The skewed distribution of financial products concentrated in one city or state is a collective failure. Despite allocating budgets to investor awareness programmes at the centre and institutional levels, something is not working.

There is a lesson from America here for the Indian establishment.

In 1976, John C Bogle founded Vanguard and the first index fund. A revolution began in personal savings and investing. The government nudged people to put their retirement savings into index funds. The famous 401 (k) plans took shape in the late 70s and 80s, with private companies nudging employees to contribute along with them for future retirement savings. Eventually, in the 80s, US government employees began using the 401 k plans. By 2021, Americans had over $7.3 trillion invested. That probably has jumped even more today.

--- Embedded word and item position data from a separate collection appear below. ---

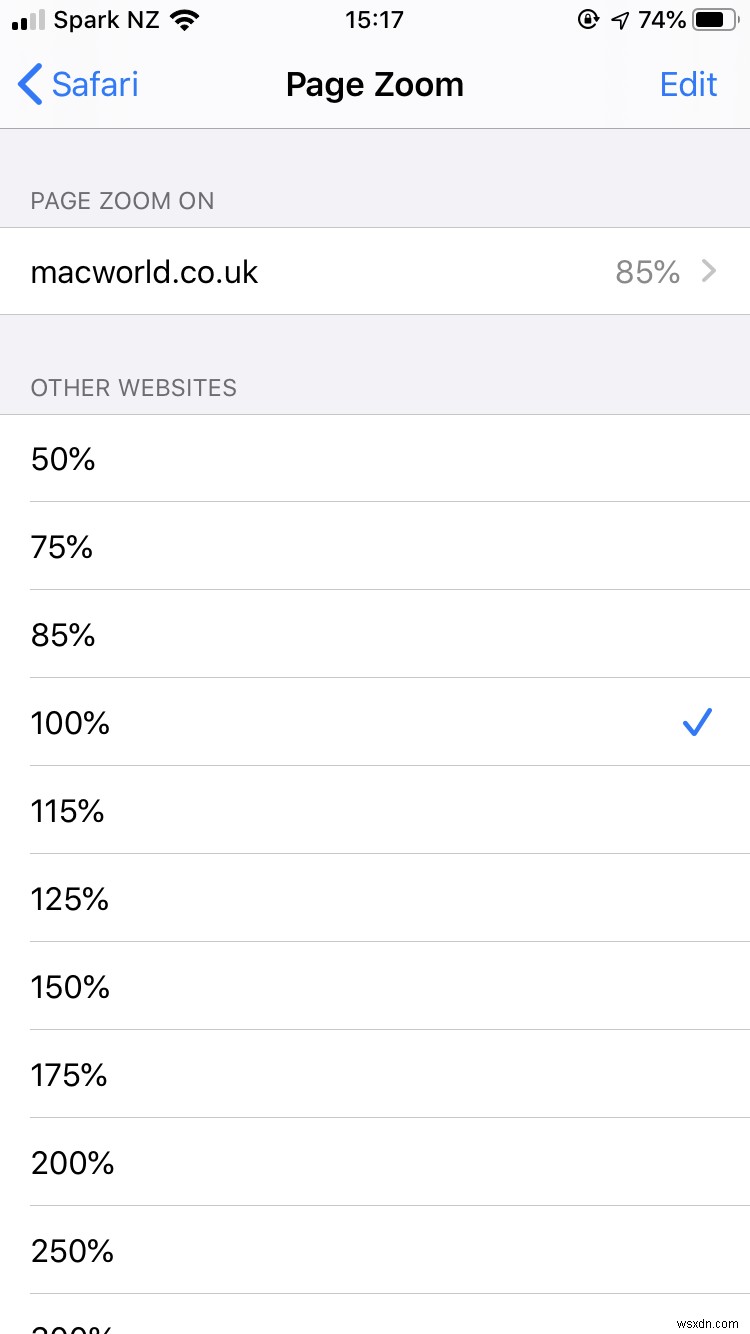The image size is (750, 1334).
Task: Tap the location arrow icon in status bar
Action: [x=619, y=18]
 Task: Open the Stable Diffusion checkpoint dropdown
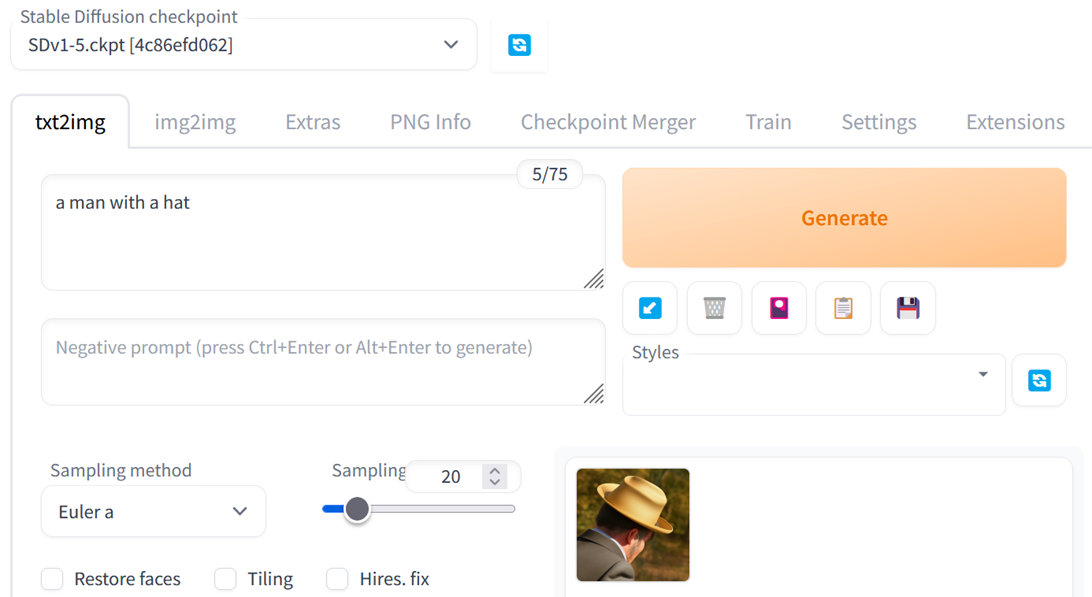coord(243,45)
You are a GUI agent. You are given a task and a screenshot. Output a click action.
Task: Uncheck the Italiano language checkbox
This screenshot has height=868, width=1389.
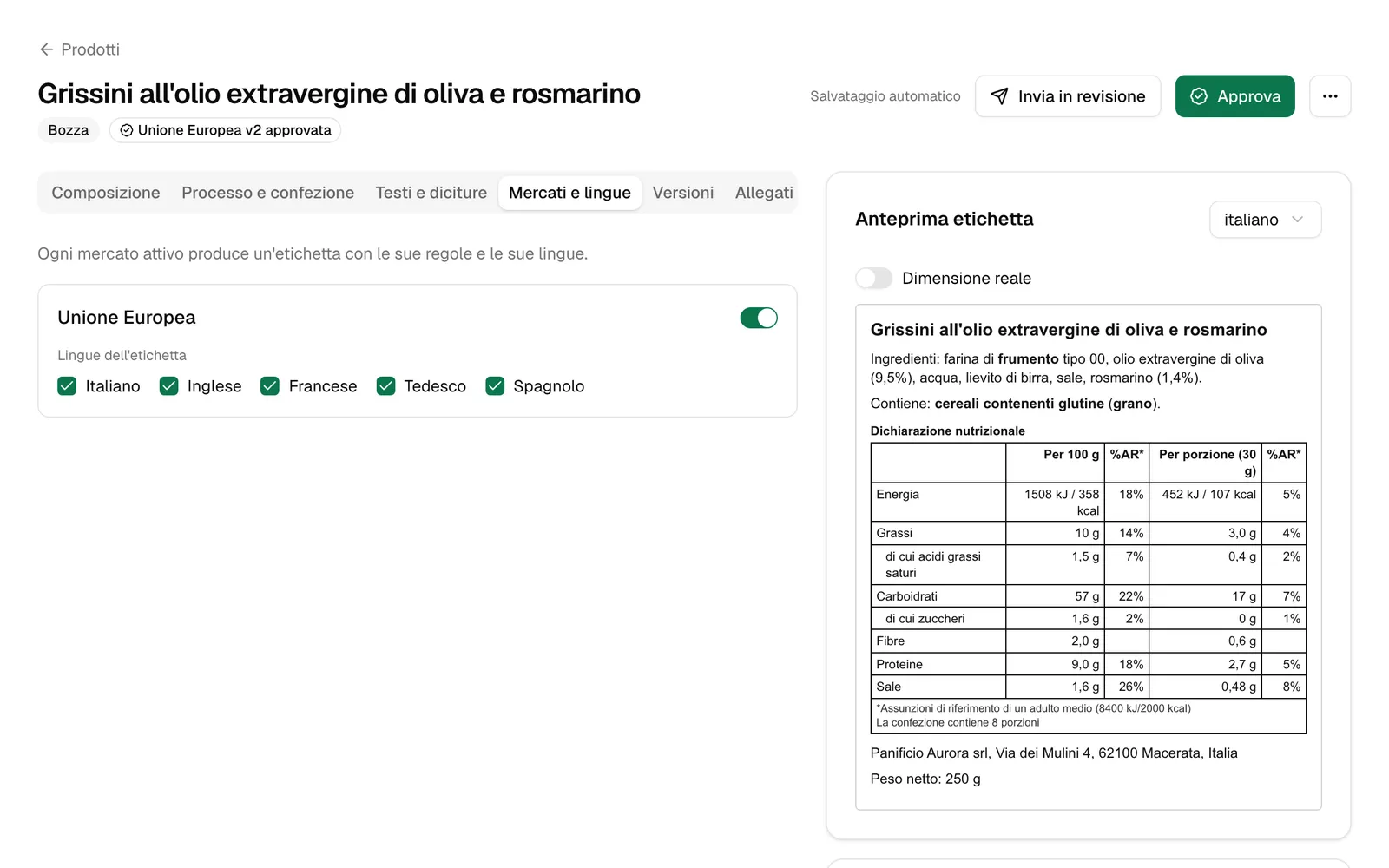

In India, we need the government and institutions to nudge people towards a defined contribution scheme for retirement. To some extent, it is happening in the National Pension Scheme. However, it is just the beginning. Investing in India is all about defined benefits. A guaranteed return scheme administered by the government generates more interest than a defined contribution scheme that generates a steady market-linked return. The risk appetite is low due to poor awareness of defined contribution schemes.

At the same time, mutual funds focus more on diversified equity funds and other actively managed funds than passive funds like an index or exchange-traded funds. From a business standpoint, that could be their imperative. However, you must be told about your options for a secured financial future as an ordinary investor. A monthly investment in an index fund following the Sensex or the Nifty is your imperative.